Pat Eatock truly deserved the title “elder”. An elder passes on the lessons of the past to the next generation. This was her biggest activist contribution in the last years of her life.
So I'll call her Auntie Pat in this tribute out of respect, though in life she spurned any title, even the title “grandma” her family says. She was “Pat” to everyone, that was her egalitarian spirit and she addressed young and old as equals.
Auntie Pat helped educate new generations of activists in the struggle for Aboriginal rights and also in the rich interaction between between Aboriginal freedom fighters and the left in this country, an interaction in which the Eatock family, including Auntie Pat, have played an historic role that spans generations.
Lucy Eatock (1874-1950), Auntie Pat's grandmother, and her sons were communist activists who were targeted by the police.
Auntie Pat too was not only a fighter for Aboriginal rights but also a staunch feminist and a socialist. Her comrades in the Socialist Alliance will remember her with fondness and respect.
Auntie Pat was also “Comrade Pat” to us, so that makes her Comrade Auntie Pat — for she was an elder to her comrades as well.
The tenacity and bravery with which Comrade Auntie Pat has taken, time and time again, to the front lines of political struggles is memorable. Those historic images of her triumphantly holding aloft the first Aboriginal Tent Embassy sign amid the rampaging coppers in Canberra in 1972 should remain etched in our minds.
But so too the images of Auntie Pat, in her red motorised wheelchair, joining a sit-down outside a coalmine just south of Sydney in 2009, with Aboriginal flag flying at the earliest protests against the racist Northern Territory intervention and amidst the those who joined the Occupy Movement when it swept through Sydney.
Auntie Pat will also be remembered for standing up to the right-wing newspaper Herald Sun columnist Andrew Bolt's racist vilification of fair-skinned Aborigines. The victory in Eatock v Bolt has really stuck in the craw of the right-wing establishment as we all saw last year with Liberal Attorney General George “right-to-bigotry” Brandis' failed attempt to weaken the Racial Discrimination Act.
So Auntie Pat was a teacher who led from the front.
Most people don't know Auntie Pat was also a powerful, if yet-unpublished poet. I realised this one day when we were chatting to her in her little flat in Glebe about her life. She shuffled through her stuff and pulled out some loose pages of poems and recollections she had written.
Among these were a number of very strong poems she wrote in the midst of great sadness at different stages of her life, including after the untimely passing in 2010 of her son, Greg, at the age of 51. Greg Eatock was also an Aboriginal activist who left his mark in the movement.
Auntie Pat's poems were searing with raw emotion and brutal honesty. I remember feeling like I had been hit by a thunderbolt and made me understand something special about Auntie Pat. She was a person of strong opinions but she was also deeply self-critical.
One of her friends from the early days of the women's liberation movement in Canberra, said at Auntie Pat's memorial service that Pat was so self critical that almost all her writings remained in draft, forever open to being improved on.

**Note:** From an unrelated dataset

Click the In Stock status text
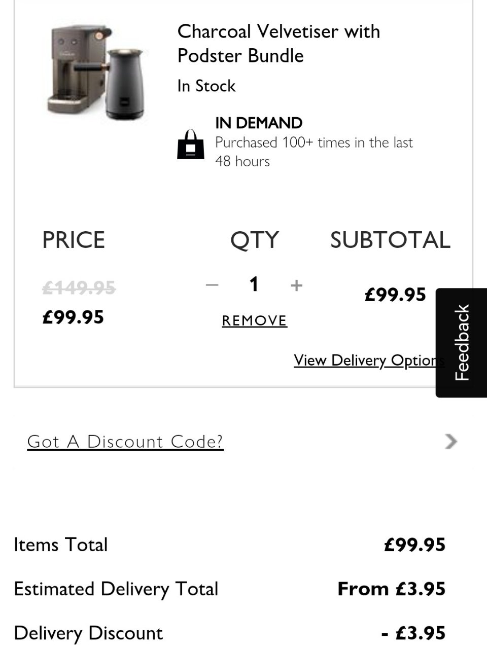487x649 pixels. click(x=206, y=86)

Auntie Pat and her fellow activists and comrades agreed on many things but not everything. Political activists never do and nor should they. Discussion and debate can help us find the best ways forward.
But some lefties have a tendency to lose all sense of perspective when having differences among themselves and the even more unfortunate tendency to take their bat and ball and stomp off.
But not Comrade Auntie Pat. She was dogged in debate but she also listened, and, as her ruthlessly honest unpublished poetry will prove, she had the capacity to be brutally self-critical and honest. More of us should be like her in that regard.
Farewell Comrade Auntie Pat. You made a difference and you will not be forgotten.